## Required task
Copy out the records verbatim, from the line containing "The image size is (1022, 595)." through the line containing "click(411, 215)", both included.

§

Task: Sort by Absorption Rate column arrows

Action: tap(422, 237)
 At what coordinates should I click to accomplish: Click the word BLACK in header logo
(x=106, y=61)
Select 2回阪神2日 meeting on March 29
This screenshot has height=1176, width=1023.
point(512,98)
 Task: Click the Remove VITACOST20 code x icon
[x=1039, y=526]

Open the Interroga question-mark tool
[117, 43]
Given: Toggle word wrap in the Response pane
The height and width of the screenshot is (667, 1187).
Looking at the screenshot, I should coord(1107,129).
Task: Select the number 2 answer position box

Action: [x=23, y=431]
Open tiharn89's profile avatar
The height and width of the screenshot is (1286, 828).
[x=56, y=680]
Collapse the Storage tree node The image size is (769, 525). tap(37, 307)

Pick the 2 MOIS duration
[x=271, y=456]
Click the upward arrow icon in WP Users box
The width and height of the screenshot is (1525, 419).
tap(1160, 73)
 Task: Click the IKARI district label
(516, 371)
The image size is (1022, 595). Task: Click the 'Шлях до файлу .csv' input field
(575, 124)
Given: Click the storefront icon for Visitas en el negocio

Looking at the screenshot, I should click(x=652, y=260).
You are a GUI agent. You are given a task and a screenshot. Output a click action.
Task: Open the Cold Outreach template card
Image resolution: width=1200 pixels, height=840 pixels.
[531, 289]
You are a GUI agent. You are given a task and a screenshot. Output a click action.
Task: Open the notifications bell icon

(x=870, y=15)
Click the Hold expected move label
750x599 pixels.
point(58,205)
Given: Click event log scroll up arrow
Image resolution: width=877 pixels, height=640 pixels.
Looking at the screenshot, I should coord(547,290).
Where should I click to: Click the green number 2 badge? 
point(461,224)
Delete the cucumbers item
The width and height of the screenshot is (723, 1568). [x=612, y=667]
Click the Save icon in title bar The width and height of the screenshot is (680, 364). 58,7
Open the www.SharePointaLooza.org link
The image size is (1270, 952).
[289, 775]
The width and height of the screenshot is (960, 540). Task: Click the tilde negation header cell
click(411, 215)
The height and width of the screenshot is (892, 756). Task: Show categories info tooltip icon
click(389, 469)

§

## Result of this exercise
The image size is (1022, 595). Task: Click the 'Шлях до файлу .csv' input field
(575, 124)
Given: Click the storefront icon for Visitas en el negocio

Looking at the screenshot, I should click(x=652, y=260).
You are a GUI agent. You are given a task and a screenshot. Output a click action.
Task: Open the Cold Outreach template card
Image resolution: width=1200 pixels, height=840 pixels.
[531, 289]
You are a GUI agent. You are given a task and a screenshot. Output a click action.
Task: Open the notifications bell icon

(x=870, y=15)
Click the Hold expected move label
750x599 pixels.
point(58,205)
Given: Click event log scroll up arrow
Image resolution: width=877 pixels, height=640 pixels.
Looking at the screenshot, I should coord(547,290).
Where should I click to: Click the green number 2 badge? 
point(461,224)
Delete the cucumbers item
The width and height of the screenshot is (723, 1568). [x=612, y=667]
Click the Save icon in title bar The width and height of the screenshot is (680, 364). 58,7
Open the www.SharePointaLooza.org link
The image size is (1270, 952).
[289, 775]
The width and height of the screenshot is (960, 540). Task: Click the tilde negation header cell
click(411, 215)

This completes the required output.